20 minutes in and Bright Phoenix seems to be sailing dangerously close to ‘scousey play’ material. Hot on the heels of the pretty uninspiring Hope Place – all pans of scouse and down the bingo – there are moments where you question whether the Everyman has been reincarnated as a scouseploitation theatre: the dialogue is peppered with arlarses and soft lads.
Thankfully, despite some familiar trappings, Bright Phoenix is more than another retread of nostalgia and narrative catalysts. Which is not to say that there aren’t any: the familiar set-up of a group of childhood friends meeting up years after a traumatic event forced their separation is not novel. Quite how they all come to be sleeping rough in the derelict Futurist cinema on Lime Street isn’t quite clear, but the story builds towards a chaotic celebration of the city and people in a hallucinatory crescendo.
While it’s not always clear what is happening and how much takes place in recollection or fantasy, the players sweep us along with them, Rhodri Meilir as one-eyed Spike and Mark Rice-Oxley as the cross-dressing Stephen are particularly engaging, while occasional interludes from Kieran Urquhart as an enterprising scal are always entertaining. Cathy Tyson gets a great send-off, but seems rather wasted otherwise.
It ends in a cacophony of noise that doesn’t quite square with some of the production’s more prosaic narrative and structural elements, but it’s welcome nonetheless. The frequent musical and physical theatre interludes are, perhaps, less welcome as they’re frequently unintelligible. Occasionally, you can see the working a little, but Bright Phoenix rushes on to the next scene before you’ve got time to get tired of it.
There is a kind of Liverpool here that’s more recognisable – ad more welcome – than those same old cliches. It’s loveable, frustrating, self-absorbed, bolshy and messy. There are several shots aimed variously at the soulless gentrification, the identikit city-centreing and empty Capital of Culturing here and it rings true. A city that wears the chip on its shoulder and bee in its bonnet with pride.

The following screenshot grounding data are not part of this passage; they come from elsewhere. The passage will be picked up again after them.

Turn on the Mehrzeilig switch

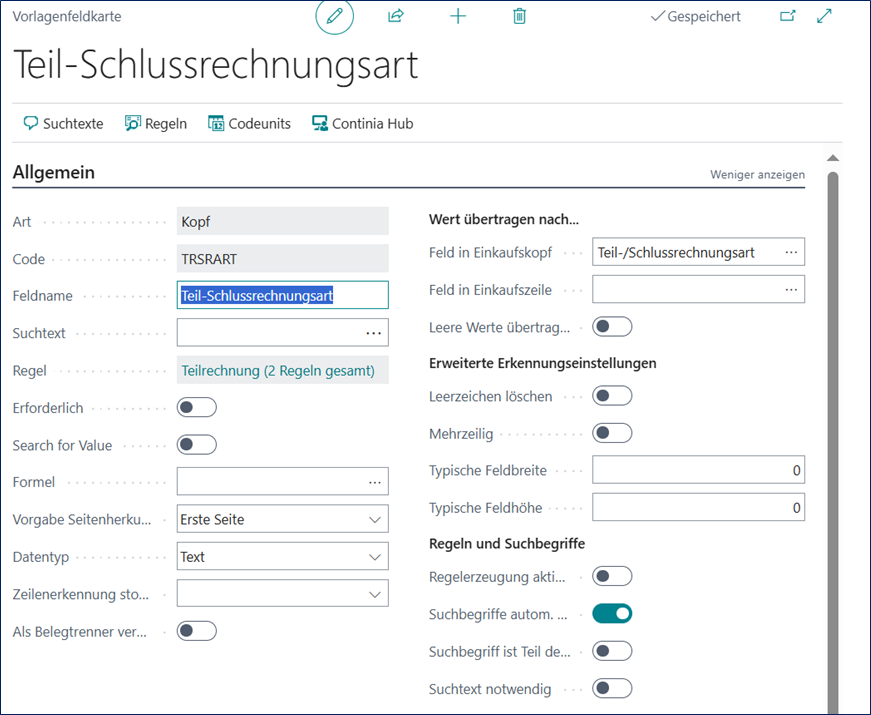pos(612,434)
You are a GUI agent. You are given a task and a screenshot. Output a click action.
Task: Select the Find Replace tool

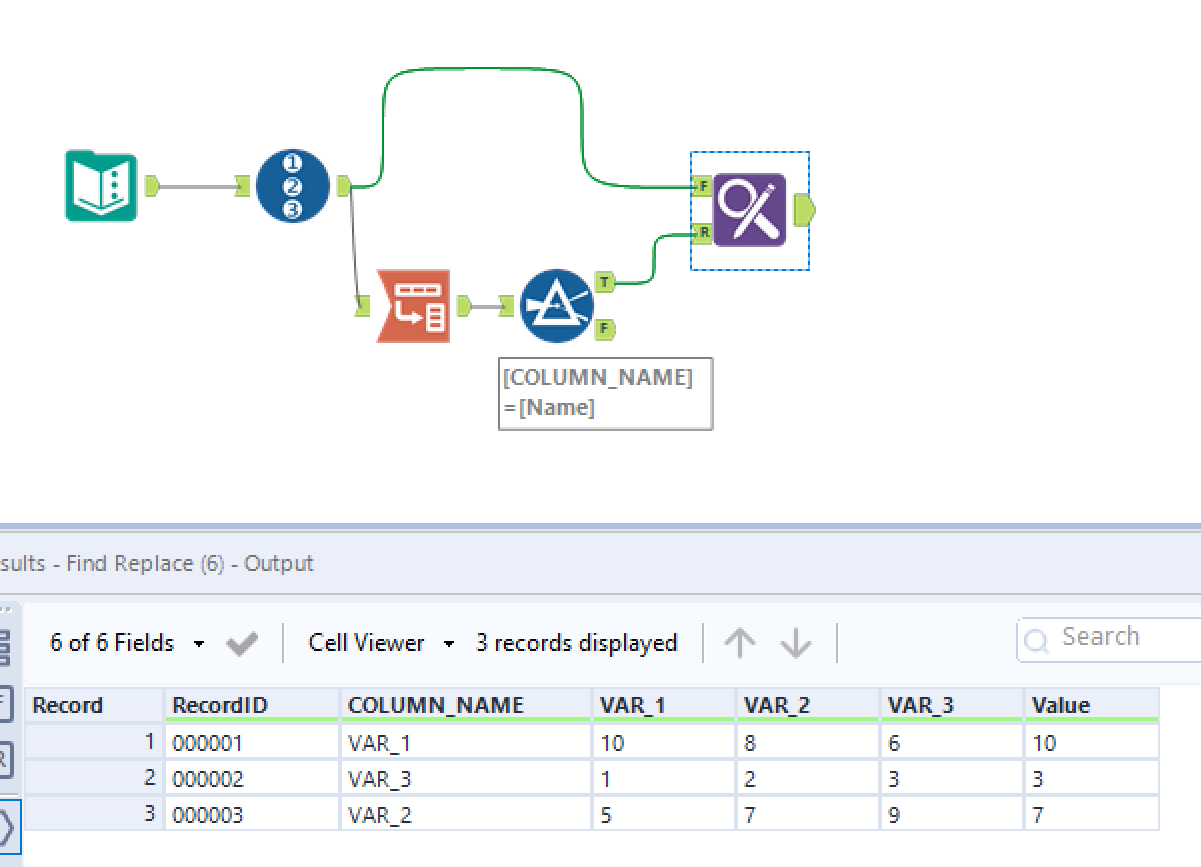749,210
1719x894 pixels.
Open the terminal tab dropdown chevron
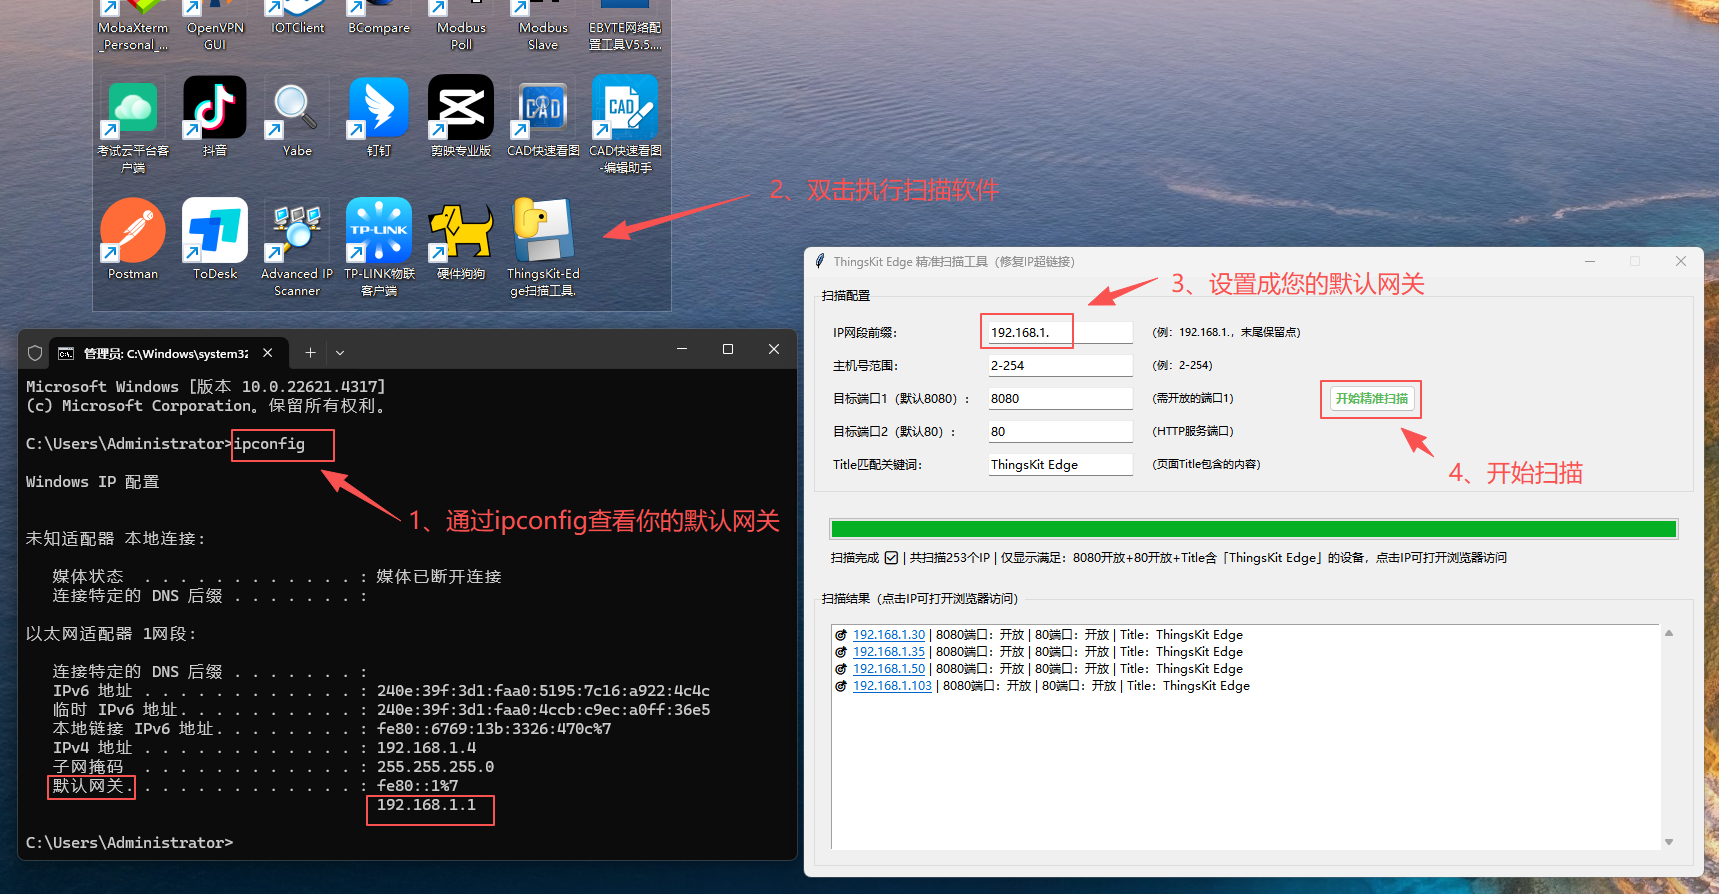(340, 353)
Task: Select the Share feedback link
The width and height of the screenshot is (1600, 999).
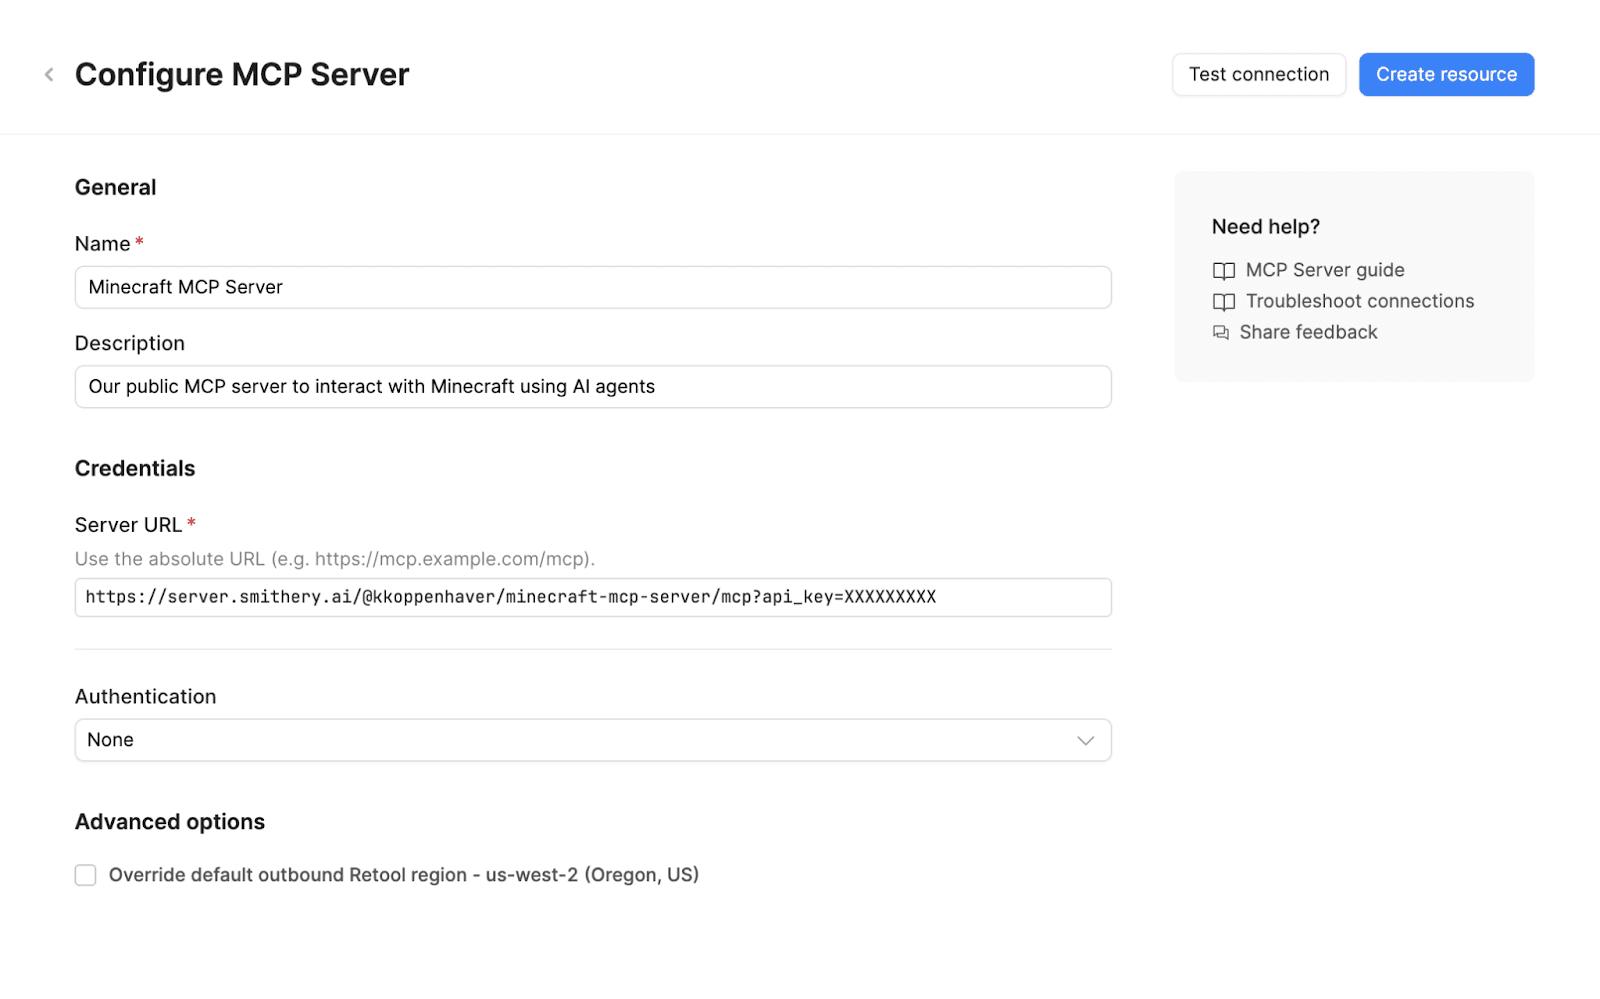Action: click(x=1308, y=332)
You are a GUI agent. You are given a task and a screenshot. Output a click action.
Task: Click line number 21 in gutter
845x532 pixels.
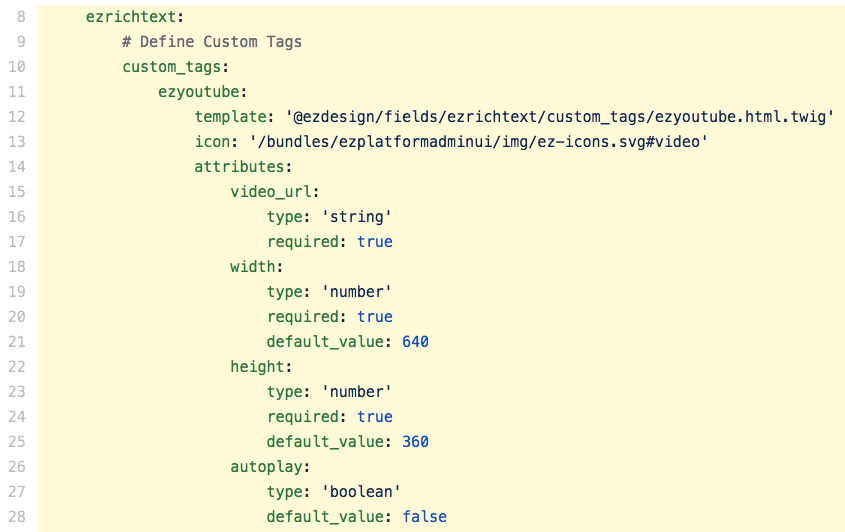(x=20, y=342)
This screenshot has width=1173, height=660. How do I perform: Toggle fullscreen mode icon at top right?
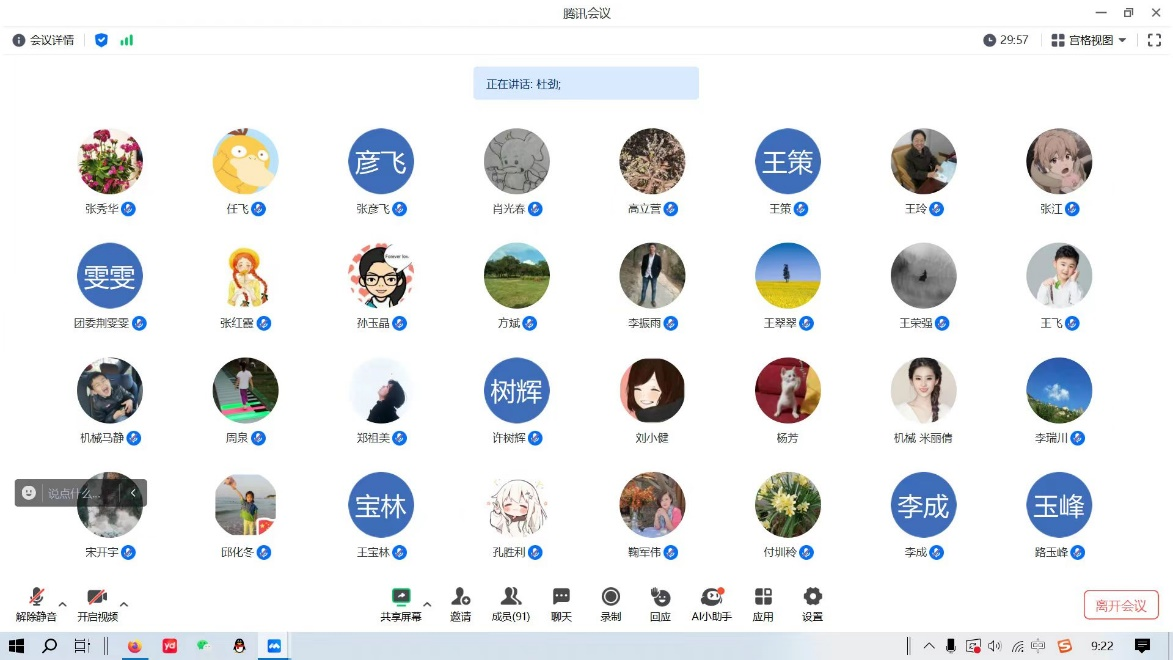coord(1154,40)
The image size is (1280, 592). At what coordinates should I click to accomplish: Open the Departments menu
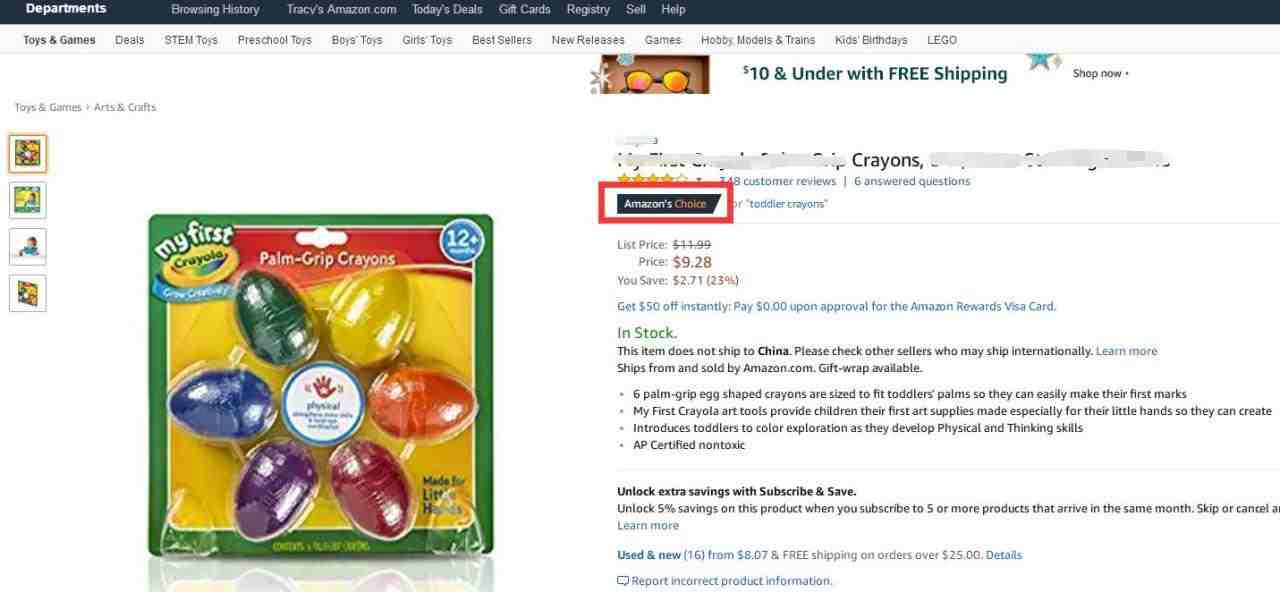pos(65,9)
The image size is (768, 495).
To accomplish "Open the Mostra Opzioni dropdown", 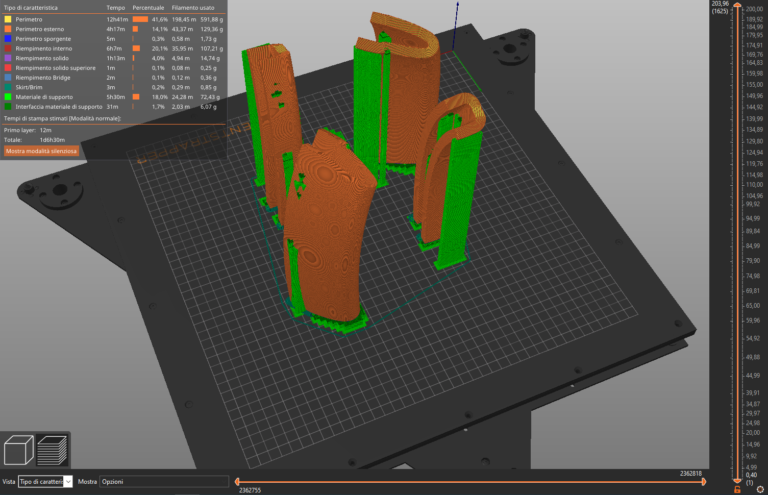I will [x=163, y=481].
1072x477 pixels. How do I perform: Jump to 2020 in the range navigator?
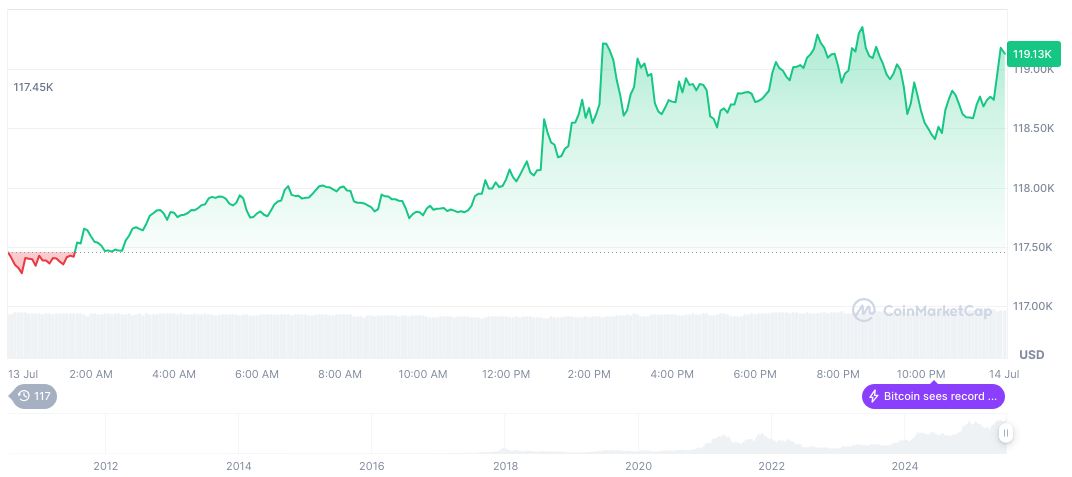[638, 466]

The whole is hard to assess, but there are moments of wit, lovely work from the cast and brilliant touches of set design and soundscape. There are some transcendent moments and a thoroughly novel take on a play set in – and about – Liverpool. If there were a magic portal to a Liverpool Past or Below, it probably would be in the Futurist but, for now, there are glimpses of it here on stage at the Everyman.